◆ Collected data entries
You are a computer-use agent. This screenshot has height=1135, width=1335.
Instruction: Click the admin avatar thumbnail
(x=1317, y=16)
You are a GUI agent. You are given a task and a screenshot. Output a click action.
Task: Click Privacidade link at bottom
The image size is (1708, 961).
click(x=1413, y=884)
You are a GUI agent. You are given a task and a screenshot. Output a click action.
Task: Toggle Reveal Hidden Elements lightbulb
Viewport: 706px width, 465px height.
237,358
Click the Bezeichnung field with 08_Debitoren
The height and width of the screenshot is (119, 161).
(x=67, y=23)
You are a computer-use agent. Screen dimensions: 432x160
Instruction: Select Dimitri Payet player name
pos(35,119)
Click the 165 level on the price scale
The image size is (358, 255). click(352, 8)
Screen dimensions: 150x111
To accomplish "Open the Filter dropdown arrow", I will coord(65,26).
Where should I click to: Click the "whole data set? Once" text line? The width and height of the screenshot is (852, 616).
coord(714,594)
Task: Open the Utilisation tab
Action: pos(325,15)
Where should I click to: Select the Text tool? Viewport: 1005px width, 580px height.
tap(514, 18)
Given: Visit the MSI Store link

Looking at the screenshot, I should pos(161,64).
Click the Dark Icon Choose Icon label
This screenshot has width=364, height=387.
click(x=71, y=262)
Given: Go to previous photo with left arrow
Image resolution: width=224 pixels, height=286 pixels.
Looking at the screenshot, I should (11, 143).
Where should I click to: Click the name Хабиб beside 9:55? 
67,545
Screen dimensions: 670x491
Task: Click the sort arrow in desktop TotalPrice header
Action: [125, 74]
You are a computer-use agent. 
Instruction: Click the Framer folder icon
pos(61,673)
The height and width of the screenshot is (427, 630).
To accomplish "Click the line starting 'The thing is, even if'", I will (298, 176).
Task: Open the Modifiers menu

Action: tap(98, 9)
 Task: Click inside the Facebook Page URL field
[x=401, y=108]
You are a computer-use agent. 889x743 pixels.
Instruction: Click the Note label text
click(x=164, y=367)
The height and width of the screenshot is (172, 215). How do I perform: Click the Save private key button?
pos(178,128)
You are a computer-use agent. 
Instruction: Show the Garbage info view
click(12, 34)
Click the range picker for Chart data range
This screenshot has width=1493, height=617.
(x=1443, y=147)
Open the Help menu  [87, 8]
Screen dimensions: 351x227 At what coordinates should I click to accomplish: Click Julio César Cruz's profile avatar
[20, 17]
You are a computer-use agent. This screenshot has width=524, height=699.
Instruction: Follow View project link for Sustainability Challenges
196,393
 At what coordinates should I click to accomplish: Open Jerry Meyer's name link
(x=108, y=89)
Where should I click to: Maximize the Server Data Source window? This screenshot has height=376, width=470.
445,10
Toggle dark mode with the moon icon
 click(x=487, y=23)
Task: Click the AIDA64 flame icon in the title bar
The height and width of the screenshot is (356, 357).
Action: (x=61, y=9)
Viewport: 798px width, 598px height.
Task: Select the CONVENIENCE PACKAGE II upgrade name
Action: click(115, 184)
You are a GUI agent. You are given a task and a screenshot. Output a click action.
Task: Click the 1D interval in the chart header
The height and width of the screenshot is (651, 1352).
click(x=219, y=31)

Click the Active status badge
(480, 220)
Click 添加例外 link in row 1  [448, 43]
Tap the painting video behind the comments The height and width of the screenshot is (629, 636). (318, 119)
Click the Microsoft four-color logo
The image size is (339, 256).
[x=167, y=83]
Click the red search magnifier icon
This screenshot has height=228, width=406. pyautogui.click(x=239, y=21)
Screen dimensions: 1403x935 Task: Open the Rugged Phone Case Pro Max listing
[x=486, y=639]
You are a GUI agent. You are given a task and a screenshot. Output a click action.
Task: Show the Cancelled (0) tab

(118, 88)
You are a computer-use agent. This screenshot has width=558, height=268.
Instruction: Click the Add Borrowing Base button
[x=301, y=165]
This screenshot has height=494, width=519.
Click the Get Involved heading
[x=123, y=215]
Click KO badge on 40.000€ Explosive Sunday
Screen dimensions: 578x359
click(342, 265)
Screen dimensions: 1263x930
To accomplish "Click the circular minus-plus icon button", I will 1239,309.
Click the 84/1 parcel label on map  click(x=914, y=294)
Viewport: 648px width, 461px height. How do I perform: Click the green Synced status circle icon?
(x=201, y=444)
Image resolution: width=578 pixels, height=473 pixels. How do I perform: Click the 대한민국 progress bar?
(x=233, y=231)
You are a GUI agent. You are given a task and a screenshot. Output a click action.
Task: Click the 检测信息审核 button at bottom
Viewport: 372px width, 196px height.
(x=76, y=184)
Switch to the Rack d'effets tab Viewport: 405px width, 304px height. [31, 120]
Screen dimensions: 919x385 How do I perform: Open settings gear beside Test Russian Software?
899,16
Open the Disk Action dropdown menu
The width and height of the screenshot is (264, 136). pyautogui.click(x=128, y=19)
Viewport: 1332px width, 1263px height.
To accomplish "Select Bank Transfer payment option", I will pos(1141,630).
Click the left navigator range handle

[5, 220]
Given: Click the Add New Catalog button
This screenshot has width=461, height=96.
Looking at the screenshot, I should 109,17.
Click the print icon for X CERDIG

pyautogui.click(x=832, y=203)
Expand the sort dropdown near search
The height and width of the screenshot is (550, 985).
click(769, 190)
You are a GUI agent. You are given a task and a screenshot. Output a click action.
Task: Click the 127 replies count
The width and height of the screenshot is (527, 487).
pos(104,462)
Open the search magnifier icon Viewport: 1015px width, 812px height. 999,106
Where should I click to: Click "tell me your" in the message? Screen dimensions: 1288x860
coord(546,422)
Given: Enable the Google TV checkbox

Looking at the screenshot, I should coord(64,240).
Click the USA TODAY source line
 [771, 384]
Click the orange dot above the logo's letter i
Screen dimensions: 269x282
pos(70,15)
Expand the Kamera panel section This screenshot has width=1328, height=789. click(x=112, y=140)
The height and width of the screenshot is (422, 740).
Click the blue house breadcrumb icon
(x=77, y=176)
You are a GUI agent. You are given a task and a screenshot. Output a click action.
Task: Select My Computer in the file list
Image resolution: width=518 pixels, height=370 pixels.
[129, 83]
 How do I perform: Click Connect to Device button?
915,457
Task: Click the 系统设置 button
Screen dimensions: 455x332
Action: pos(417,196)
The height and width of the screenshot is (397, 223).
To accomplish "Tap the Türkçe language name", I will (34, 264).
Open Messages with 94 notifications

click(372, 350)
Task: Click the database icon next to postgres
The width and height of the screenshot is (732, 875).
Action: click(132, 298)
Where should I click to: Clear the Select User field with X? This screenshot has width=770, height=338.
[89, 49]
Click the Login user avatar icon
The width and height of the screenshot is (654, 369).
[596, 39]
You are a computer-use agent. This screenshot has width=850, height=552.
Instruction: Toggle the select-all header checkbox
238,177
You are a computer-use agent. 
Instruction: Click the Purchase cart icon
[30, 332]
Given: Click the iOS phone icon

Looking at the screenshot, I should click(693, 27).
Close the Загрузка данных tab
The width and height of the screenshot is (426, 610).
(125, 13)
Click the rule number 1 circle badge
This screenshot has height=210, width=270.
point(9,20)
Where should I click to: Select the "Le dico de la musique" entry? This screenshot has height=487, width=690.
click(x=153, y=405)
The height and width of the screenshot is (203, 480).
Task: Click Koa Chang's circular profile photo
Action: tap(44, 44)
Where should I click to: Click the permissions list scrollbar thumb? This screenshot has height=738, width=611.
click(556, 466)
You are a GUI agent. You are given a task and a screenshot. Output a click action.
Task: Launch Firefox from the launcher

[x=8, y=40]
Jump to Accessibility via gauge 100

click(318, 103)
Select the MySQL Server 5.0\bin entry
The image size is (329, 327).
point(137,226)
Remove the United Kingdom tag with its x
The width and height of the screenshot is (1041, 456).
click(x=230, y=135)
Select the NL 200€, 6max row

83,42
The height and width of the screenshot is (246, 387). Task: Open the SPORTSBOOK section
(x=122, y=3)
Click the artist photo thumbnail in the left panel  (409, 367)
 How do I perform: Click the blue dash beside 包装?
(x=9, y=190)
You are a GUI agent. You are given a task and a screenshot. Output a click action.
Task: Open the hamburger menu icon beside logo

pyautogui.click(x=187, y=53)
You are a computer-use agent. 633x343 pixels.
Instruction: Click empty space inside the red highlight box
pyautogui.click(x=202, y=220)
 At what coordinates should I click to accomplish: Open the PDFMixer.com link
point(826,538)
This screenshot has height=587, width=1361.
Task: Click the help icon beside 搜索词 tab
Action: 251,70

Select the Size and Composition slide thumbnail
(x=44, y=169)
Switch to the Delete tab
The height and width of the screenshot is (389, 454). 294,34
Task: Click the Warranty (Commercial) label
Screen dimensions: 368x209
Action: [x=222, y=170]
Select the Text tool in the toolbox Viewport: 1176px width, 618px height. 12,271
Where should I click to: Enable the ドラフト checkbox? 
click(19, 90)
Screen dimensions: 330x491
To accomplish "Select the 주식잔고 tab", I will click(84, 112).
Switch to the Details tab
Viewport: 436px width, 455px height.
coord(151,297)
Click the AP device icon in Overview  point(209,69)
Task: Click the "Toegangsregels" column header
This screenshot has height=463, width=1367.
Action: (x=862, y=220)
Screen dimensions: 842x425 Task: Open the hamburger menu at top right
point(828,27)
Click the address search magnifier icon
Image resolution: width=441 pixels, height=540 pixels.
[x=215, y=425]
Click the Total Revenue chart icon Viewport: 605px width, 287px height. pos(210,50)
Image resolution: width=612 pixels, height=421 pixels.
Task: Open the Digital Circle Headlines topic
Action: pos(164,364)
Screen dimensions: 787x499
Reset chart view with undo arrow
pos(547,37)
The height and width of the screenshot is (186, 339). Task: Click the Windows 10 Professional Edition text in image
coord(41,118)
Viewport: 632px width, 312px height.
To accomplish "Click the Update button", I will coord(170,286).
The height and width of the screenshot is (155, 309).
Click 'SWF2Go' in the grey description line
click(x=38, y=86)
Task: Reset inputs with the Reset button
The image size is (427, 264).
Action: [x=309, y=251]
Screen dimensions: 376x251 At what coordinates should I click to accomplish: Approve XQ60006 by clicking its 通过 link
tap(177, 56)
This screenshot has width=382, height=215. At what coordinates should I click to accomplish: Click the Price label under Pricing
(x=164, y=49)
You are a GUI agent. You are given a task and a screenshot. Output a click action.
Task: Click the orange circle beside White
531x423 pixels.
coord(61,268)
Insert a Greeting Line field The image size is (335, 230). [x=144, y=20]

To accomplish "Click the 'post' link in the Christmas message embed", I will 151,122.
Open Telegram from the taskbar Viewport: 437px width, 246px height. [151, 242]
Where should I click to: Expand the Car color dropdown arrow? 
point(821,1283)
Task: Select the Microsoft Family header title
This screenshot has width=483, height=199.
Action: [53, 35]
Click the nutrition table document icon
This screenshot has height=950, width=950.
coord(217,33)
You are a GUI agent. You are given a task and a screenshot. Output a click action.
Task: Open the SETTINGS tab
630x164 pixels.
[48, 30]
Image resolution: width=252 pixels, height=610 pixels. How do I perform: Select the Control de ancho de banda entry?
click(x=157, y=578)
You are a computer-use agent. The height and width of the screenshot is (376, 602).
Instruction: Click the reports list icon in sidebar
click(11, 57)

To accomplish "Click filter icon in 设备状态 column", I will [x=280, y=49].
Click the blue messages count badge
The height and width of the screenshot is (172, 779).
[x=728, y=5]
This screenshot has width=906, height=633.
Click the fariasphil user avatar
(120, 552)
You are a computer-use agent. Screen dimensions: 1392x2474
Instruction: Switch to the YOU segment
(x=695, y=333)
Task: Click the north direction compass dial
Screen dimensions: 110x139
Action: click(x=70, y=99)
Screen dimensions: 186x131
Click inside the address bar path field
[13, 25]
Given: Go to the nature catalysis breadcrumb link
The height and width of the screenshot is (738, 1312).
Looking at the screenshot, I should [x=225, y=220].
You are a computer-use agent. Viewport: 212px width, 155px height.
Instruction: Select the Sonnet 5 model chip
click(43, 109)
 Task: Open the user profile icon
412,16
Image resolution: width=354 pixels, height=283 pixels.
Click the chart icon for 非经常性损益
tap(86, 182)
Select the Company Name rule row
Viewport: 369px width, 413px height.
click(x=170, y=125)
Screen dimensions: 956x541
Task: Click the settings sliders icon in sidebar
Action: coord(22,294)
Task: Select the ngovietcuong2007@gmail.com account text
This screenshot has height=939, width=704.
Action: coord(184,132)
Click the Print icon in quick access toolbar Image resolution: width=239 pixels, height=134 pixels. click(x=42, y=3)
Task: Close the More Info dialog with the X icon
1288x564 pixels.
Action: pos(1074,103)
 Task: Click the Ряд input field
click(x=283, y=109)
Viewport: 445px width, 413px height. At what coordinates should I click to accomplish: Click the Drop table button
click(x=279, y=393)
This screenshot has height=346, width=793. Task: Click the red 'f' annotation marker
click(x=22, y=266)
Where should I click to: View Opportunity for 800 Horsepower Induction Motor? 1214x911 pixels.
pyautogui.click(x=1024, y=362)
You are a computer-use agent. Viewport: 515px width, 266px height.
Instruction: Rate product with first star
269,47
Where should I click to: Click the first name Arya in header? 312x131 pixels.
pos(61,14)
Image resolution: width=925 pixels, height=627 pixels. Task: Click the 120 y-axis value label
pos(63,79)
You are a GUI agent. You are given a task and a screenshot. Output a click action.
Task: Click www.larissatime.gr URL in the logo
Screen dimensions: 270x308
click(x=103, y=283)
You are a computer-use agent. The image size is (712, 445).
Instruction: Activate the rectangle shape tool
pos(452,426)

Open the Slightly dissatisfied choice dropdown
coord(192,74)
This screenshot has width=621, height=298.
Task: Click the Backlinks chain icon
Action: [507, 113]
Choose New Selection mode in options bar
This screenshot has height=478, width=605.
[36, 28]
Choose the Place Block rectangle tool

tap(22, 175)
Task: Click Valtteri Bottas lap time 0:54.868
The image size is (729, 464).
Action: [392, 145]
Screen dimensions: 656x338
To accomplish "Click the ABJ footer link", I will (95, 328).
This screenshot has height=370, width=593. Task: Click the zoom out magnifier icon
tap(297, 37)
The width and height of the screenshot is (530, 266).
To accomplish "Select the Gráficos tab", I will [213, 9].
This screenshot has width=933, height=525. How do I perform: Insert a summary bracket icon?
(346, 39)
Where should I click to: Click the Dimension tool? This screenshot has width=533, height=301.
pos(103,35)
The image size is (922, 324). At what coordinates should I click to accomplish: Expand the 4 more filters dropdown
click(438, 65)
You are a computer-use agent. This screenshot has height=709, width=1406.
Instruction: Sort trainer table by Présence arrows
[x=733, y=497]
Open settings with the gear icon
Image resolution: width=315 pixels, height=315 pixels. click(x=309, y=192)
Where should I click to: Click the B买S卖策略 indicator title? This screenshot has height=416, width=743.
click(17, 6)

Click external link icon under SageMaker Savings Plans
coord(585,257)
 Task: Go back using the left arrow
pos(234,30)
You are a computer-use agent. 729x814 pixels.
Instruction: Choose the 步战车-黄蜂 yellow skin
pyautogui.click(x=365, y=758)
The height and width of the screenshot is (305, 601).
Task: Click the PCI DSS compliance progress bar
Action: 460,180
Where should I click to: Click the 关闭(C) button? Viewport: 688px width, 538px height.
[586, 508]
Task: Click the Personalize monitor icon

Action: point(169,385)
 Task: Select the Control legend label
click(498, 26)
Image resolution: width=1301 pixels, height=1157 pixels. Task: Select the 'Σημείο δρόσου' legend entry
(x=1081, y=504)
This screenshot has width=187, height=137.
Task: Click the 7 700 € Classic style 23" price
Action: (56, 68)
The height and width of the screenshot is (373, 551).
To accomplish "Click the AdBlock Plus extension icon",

◆ Activity
Your answer should consist solely of the lines above from the line with "The image size is (339, 256)." to the line with "Screen dimensions: 1263x930", both included, reproduced exactly.

◆ Written reply
The image size is (339, 256).
[x=167, y=83]
Click the red search magnifier icon
This screenshot has height=228, width=406. pyautogui.click(x=239, y=21)
Screen dimensions: 1403x935 Task: Open the Rugged Phone Case Pro Max listing
[x=486, y=639]
You are a GUI agent. You are given a task and a screenshot. Output a click action.
Task: Show the Cancelled (0) tab

(118, 88)
You are a computer-use agent. This screenshot has width=558, height=268.
Instruction: Click the Add Borrowing Base button
[x=301, y=165]
This screenshot has height=494, width=519.
Click the Get Involved heading
[x=123, y=215]
Click KO badge on 40.000€ Explosive Sunday
Screen dimensions: 578x359
click(342, 265)
Screen dimensions: 1263x930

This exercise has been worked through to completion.